TEXT SECTION:
......

Re: Spark reading from cassandra

2020-11-04 Thread Russell Spitzer
A where clause with a PK restriction should be identified by the Connector
and transformed into a single request. This should still be much slower
than doing the request directly but still much much faster than a full scan.

On Wed, Nov 4, 2020 at 12:51 PM Russell Spitzer 
wrote:

> Yes, the "Allow filtering" part isn't actually important other than for
> letting the query run in the first place. A where clause that utilizes a
> clustering column restriction will perform much better than a full scan,
> column pruning as well can be extremely beneficial.
>
> On Wed, Nov 4, 2020 at 11:12 AM Amit Sharma  wrote:
>
>> Hi, i have a question while we are reading from cassandra should we use
>> partition key only in where clause from performance perspective or it does
>> not matter from spark perspective because it always allows filtering.
>>
>>
>> Thanks
>> Amit
>>
>


Re: Spark reading from cassandra

2020-11-04 Thread Russell Spitzer
Yes, the "Allow filtering" part isn't actually important other than for
letting the query run in the first place. A where clause that utilizes a
clustering column restriction will perform much better than a full scan,
column pruning as well can be extremely beneficial.

......

DATA:
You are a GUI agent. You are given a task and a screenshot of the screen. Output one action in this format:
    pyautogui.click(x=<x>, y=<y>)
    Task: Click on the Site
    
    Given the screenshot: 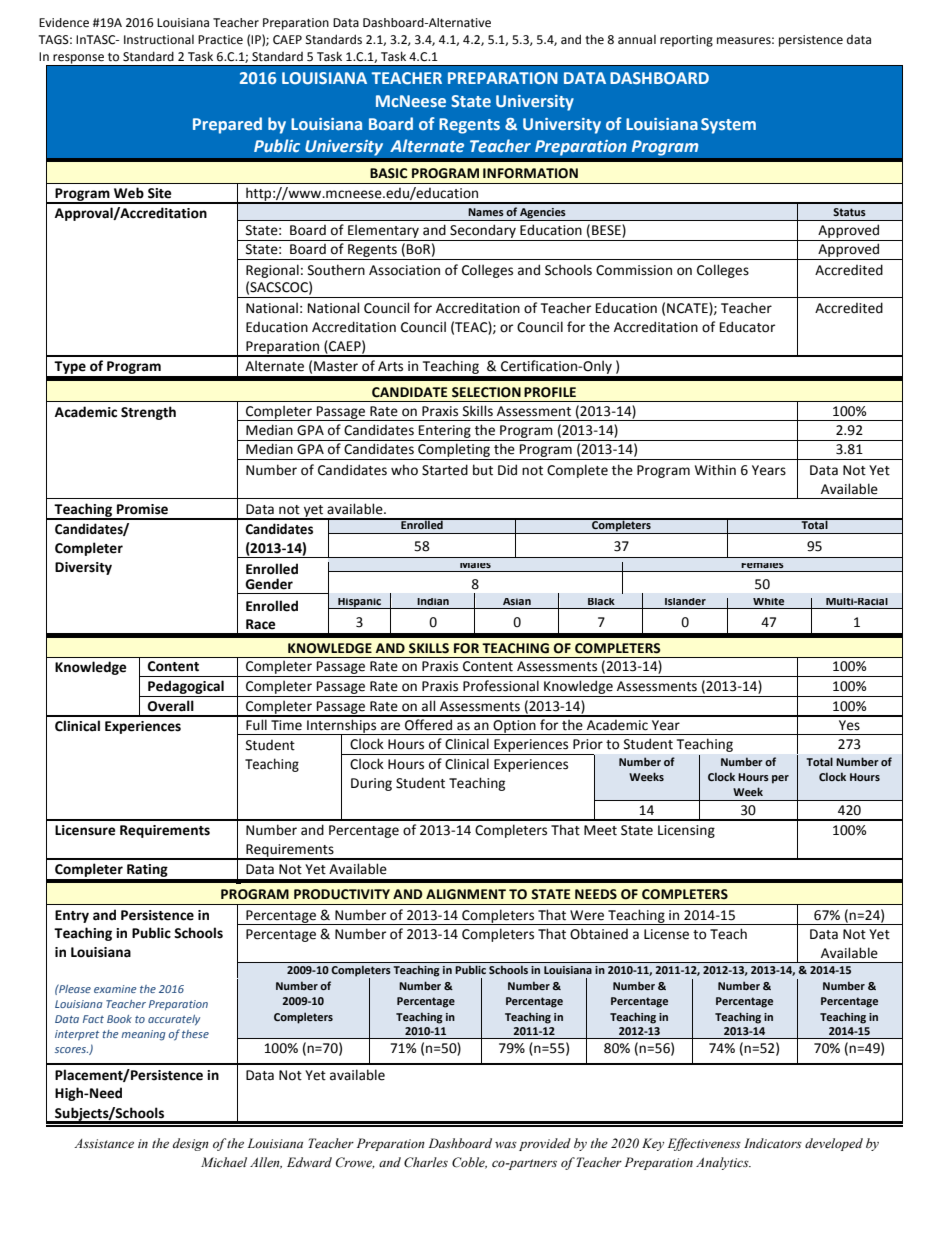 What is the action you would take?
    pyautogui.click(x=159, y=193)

......

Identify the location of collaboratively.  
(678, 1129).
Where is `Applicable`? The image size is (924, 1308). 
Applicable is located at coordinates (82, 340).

......

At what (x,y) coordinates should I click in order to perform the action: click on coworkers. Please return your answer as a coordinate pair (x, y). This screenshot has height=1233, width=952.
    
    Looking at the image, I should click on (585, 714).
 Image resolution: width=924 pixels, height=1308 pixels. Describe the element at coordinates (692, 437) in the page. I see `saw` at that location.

......

OBJECTIVES:
A - Duplicate the Spark-Cassandra thread from "On Wed, Nov 4, 2020 at 12:51" to "always allows filtering.".
B - Based on the Spark-Cassandra thread, answer yes or no to each statement and quote the words that decide it: (i) the Connector should turn a where clause with a partition key restriction into a single request; (ii) a read restricted by partition key through the Connector should be faster than doing the request directly; (iii) the "Allow filtering" part matters mainly for performance.
C - Take the Spark-Cassandra thread further, starting after its final sentence.
The entries have nothing to do with the Spark-Cassandra thread.

RESULTS OF THE EXERCISE:
A -
On Wed, Nov 4, 2020 at 12:51 PM Russell Spitzer 
wrote:

> Yes, the "Allow filtering" part isn't actually important other than for
> letting the query run in the first place. A where clause that utilizes a
> clustering column restriction will perform much better than a full scan,
> column pruning as well can be extremely beneficial.
>
> On Wed, Nov 4, 2020 at 11:12 AM Amit Sharma  wrote:
>
>> Hi, i have a question while we are reading from cassandra should we use
>> partition key only in where clause from performance perspective or it does
>> not matter from spark perspective because it always allows filtering.

B -
(i) Yes: "A where clause with a PK restriction should be identified by the Connector and transformed into a single request."
(ii) No: "This should still be much slower than doing the request directly"
(iii) No: "isn't actually important other than for letting the query run in the first place"

C -
On Wed, Nov 4, 2020 at 11:12 AM Amit Sharma  wrote:

> Hi, i have a question while we are reading from cassandra should we use
> partition key only in where clause from performance perspective or it does
> not matter from spark perspective because it always allows filtering.
>
>
> Thanks
> Amit
>


Spark reading from cassandra

2020-11-04 Thread Amit Sharma
Hi, i have a question while we are reading from cassandra should we use
partition key only in where clause from performance perspective or it does
not matter from spark perspective because it always allows filtering.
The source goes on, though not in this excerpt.